FRAGMENTO DEL DOCUMENTO:
Lo peor de levantarse con resaca es la tristeza. El mundo se desploma bajo tus pies sin que puedas hacer nada. No hay cosa alguna que te consuele. Todo lo que ayer parecía maravilloso hoy carece de importancia y ha perdido su brillo. Además es una mierda.

A esto hay que sumarle el horrible dolor de cabeza y la dificultad para respirar con normalidad debido a lo mucho que se fumó el día anterior. Así estoy ahora mismo. 

Miro a mi alrededor y estoy en una cuadra. Animalillo.

Haciendo acopio de valor me incorporo y procuro que todos los músculos vuelvan a funcionar de forma correcta. Busco paracetamol para desayunar pero no tengo nada a mano. Joder, que mierda.

Me pica el culo. Y la espalda. Y los brazos. Al examinarme con detenimiento observo que estoy lleno de ronchas. Las miro con interés intentando determinar si las picaduras son de pulga o de chinche. De pulgas, creo. Me rasco con violencia hasta que el dolor sustituye al prurito. Lo dicho. Qué mierda.

TAREA A:
¿Qué busca para desayunar quien narra el fragmento sobre la resaca?
El listado no guarda relación alguna con el fragmento sobre la resaca.

REGISTROS DE DATOS:
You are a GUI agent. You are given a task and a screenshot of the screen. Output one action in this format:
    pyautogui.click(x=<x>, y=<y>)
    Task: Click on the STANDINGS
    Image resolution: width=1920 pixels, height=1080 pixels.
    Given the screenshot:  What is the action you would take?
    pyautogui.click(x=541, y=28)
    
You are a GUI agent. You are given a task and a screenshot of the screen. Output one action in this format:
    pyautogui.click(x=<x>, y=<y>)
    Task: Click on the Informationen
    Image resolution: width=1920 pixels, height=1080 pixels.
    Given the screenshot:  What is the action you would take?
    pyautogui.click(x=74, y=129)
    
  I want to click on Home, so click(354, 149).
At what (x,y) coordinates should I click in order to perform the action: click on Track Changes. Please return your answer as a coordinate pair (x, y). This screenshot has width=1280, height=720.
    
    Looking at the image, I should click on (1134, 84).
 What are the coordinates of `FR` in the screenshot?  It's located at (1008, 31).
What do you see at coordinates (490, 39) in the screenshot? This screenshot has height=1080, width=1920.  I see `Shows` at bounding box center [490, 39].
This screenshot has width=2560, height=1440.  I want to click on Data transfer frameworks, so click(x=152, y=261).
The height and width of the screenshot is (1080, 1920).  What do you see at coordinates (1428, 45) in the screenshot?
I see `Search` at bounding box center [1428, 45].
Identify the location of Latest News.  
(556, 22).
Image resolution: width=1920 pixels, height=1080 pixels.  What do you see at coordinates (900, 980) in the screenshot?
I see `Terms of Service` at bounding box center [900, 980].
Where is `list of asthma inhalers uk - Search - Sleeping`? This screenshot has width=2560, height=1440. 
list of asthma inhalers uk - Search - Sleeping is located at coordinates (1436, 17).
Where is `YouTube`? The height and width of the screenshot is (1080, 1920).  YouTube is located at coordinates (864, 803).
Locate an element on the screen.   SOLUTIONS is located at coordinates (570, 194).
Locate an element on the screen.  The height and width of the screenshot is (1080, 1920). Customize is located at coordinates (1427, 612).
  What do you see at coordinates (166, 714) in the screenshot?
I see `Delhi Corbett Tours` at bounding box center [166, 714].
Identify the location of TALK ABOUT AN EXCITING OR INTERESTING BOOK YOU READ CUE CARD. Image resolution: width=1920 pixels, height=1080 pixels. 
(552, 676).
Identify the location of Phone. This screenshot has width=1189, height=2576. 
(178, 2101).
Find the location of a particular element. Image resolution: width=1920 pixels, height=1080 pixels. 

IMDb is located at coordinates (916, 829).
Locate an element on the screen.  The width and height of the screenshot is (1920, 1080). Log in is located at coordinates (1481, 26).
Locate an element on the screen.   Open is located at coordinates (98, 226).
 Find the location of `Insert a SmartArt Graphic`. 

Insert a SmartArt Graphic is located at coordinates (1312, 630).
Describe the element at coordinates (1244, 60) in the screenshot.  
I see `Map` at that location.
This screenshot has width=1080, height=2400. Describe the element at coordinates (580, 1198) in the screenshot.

TAREA B:
Reescribe como lista numerada, sin las líneas en blanco, las líneas del listado que empiezan en la que contiene "coordinates (570, 194)." y llegan hasta el final del listado.

SOLUCIÓN A:
Busca paracetamol.

SOLUCIÓN B:
1. Locate an element on the screen.   SOLUTIONS is located at coordinates (570, 194).
2. Locate an element on the screen.  The height and width of the screenshot is (1080, 1920). Customize is located at coordinates (1427, 612).
3.   What do you see at coordinates (166, 714) in the screenshot?
4. I see `Delhi Corbett Tours` at bounding box center [166, 714].
5. Identify the location of TALK ABOUT AN EXCITING OR INTERESTING BOOK YOU READ CUE CARD. Image resolution: width=1920 pixels, height=1080 pixels. 
6. (552, 676).
7. Identify the location of Phone. This screenshot has width=1189, height=2576. 
8. (178, 2101).
9. Find the location of a particular element. Image resolution: width=1920 pixels, height=1080 pixels. 
10. IMDb is located at coordinates (916, 829).
11. Locate an element on the screen.  The width and height of the screenshot is (1920, 1080). Log in is located at coordinates (1481, 26).
12. Locate an element on the screen.   Open is located at coordinates (98, 226).
13.  Find the location of `Insert a SmartArt Graphic`. 
14. Insert a SmartArt Graphic is located at coordinates (1312, 630).
15. Describe the element at coordinates (1244, 60) in the screenshot.  
16. I see `Map` at that location.
17. This screenshot has width=1080, height=2400. Describe the element at coordinates (580, 1198) in the screenshot.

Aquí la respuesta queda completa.